Word for word, restate all of the records.

[Opening Data for the task section]

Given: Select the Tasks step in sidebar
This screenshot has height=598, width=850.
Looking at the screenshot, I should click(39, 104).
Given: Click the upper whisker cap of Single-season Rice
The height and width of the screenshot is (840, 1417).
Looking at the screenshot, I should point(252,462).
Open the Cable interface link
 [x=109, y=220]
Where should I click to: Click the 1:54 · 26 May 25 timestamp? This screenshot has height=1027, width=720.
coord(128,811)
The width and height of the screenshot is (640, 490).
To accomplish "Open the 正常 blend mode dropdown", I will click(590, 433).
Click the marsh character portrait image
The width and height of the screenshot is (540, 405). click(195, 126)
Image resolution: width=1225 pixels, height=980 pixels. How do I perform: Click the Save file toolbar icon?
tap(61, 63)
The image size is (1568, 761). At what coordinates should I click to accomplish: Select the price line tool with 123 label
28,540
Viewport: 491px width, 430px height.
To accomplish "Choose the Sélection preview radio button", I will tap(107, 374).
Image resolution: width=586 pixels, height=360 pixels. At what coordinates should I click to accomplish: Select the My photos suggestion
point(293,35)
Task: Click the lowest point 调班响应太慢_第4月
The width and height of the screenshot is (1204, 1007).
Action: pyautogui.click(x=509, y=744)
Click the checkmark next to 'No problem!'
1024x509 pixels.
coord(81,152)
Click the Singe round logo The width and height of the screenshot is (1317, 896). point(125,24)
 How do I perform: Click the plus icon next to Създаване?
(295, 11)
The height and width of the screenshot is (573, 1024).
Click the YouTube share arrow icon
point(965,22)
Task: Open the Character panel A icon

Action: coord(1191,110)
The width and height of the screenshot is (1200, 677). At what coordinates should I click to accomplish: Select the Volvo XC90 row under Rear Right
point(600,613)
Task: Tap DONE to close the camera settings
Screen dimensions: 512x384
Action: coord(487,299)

[Closing Data for the task section]

*Answer section:*
Given: Select the Tasks step in sidebar
This screenshot has height=598, width=850.
Looking at the screenshot, I should click(39, 104).
Given: Click the upper whisker cap of Single-season Rice
The height and width of the screenshot is (840, 1417).
Looking at the screenshot, I should point(252,462).
Open the Cable interface link
 [x=109, y=220]
Where should I click to: Click the 1:54 · 26 May 25 timestamp? This screenshot has height=1027, width=720.
coord(128,811)
The width and height of the screenshot is (640, 490).
To accomplish "Open the 正常 blend mode dropdown", I will click(590, 433).
Click the marsh character portrait image
The width and height of the screenshot is (540, 405). click(195, 126)
Image resolution: width=1225 pixels, height=980 pixels. How do I perform: Click the Save file toolbar icon?
tap(61, 63)
The image size is (1568, 761). At what coordinates should I click to accomplish: Select the price line tool with 123 label
28,540
Viewport: 491px width, 430px height.
To accomplish "Choose the Sélection preview radio button", I will tap(107, 374).
Image resolution: width=586 pixels, height=360 pixels. At what coordinates should I click to accomplish: Select the My photos suggestion
point(293,35)
Task: Click the lowest point 调班响应太慢_第4月
The width and height of the screenshot is (1204, 1007).
Action: pyautogui.click(x=509, y=744)
Click the checkmark next to 'No problem!'
1024x509 pixels.
coord(81,152)
Click the Singe round logo The width and height of the screenshot is (1317, 896). point(125,24)
 How do I perform: Click the plus icon next to Създаване?
(295, 11)
The height and width of the screenshot is (573, 1024).
Click the YouTube share arrow icon
point(965,22)
Task: Open the Character panel A icon

Action: coord(1191,110)
The width and height of the screenshot is (1200, 677). At what coordinates should I click to accomplish: Select the Volvo XC90 row under Rear Right
point(600,613)
Task: Tap DONE to close the camera settings
Screen dimensions: 512x384
Action: coord(487,299)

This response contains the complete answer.